This post is also available in Dutch.
How often do you become a couch potato?
We can be lazy sometimes, like couch potatoes, when we feel like doing nothing and avoiding any effort – either physically or cognitively. Cognitive effort refers to the effort you made mentally such as when solving a hard problem. It is generally considered aversive and unpleasant, but it is necessary for academic success, mastering new skills, and developing hobbies. In fact, some challenging tasks are known to be so engaging that people report being in a state of flow. What then drives the avoidance of certain demanding tasks while others are deemed pleasurable? The learning progress motivation hypothesis proposes that people prefer difficult tasks that provide room for changes in their task performance.
When do you avoid and when do you embrace demanding tasks?
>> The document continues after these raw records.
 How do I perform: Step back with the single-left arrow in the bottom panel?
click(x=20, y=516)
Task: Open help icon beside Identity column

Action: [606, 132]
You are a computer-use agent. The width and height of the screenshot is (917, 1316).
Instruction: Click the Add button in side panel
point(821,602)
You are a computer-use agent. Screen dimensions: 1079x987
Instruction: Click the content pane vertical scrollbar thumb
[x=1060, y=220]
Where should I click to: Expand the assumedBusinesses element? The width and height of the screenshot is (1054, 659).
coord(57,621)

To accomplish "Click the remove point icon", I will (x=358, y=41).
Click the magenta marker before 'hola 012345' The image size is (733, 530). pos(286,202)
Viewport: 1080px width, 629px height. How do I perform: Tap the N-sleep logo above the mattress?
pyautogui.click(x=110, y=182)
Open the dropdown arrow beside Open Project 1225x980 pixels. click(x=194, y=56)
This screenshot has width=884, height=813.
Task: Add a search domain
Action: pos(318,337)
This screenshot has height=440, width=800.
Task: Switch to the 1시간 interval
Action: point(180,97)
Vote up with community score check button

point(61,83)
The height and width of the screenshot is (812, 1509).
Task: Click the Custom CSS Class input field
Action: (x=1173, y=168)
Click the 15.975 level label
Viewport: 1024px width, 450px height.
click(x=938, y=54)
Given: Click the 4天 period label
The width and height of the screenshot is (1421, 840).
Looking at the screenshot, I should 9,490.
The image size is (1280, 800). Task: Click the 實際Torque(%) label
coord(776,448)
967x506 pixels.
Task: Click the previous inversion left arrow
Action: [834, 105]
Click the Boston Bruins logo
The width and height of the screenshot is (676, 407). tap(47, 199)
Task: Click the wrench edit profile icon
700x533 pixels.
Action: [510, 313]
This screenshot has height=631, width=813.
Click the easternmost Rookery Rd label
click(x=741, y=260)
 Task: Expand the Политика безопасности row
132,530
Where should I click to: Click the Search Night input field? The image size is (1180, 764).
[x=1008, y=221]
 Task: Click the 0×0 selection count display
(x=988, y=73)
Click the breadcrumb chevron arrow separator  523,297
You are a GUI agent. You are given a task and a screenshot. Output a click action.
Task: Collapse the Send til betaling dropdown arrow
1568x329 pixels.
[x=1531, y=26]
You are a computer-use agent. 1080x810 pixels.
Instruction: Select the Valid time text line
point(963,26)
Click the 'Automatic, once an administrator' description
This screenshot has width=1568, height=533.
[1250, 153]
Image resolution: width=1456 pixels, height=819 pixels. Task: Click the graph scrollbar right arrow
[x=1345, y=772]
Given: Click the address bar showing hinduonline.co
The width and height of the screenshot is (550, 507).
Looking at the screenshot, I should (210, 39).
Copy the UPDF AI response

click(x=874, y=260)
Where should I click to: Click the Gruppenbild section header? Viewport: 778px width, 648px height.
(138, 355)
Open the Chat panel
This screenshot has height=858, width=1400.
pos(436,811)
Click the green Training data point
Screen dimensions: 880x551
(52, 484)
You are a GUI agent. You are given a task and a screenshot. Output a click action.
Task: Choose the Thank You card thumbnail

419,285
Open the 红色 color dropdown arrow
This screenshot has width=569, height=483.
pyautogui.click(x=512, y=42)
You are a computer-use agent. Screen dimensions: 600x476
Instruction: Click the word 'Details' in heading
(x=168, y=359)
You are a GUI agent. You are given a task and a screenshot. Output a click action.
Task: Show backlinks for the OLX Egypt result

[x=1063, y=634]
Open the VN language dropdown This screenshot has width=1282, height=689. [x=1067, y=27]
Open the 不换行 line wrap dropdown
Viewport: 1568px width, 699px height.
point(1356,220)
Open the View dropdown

A growing body of literature shows that people forego monetary rewards to avoid cognitively effortful tasks. Put simply, when they have the option to choose between two tasks, they prefer the easier one. This tendency to avoid cognitively demanding tasks is known as cognitive effort avoidance. In a recent study conducted at the Donders Institute, researchers asked whether we could counteract this aversion towards cognitively challenging tasks by adapting task difficulty to individuals’ own capacity.
When is cognitive effort pleasurable?
When people performed tasks that were neither too easy nor too difficult given their own capacity, they reported a greater liking for challenging tasks. Looking more closely, researchers found that tasks at an intermediate level of difficulty offered greater room for changes in task performance, which increased task engagement as well as changes in pupil size. In other words, when people were certain of their performance (whether certain that they will get the next question right, or certain they will get the next question wrong), there was no performance uncertainty, and hence, there was no room for changes in task performance. However, changes in task performance gave them that arousal boost they needed to keep going and persist during challenging tasks. In the absence of such a boost, there might not be anything to counteract the cost of effort.
The future of the psychology of effort
Can we avoid effort avoidance? The answer is yes. Next time you find yourself avoiding a task, ask yourself if you are learning anything new. Perhaps it is a really easy task for you that you do not feel like you are gaining much from it. Alternatively, if a task seems overwhelming, try breaking it down into smaller, more manageable steps. This can make the task seem less daunting and help you feel more in control. Plus, each time you complete a step, you’ll feel a sense of accomplishment and momentum that can help keep you motivated.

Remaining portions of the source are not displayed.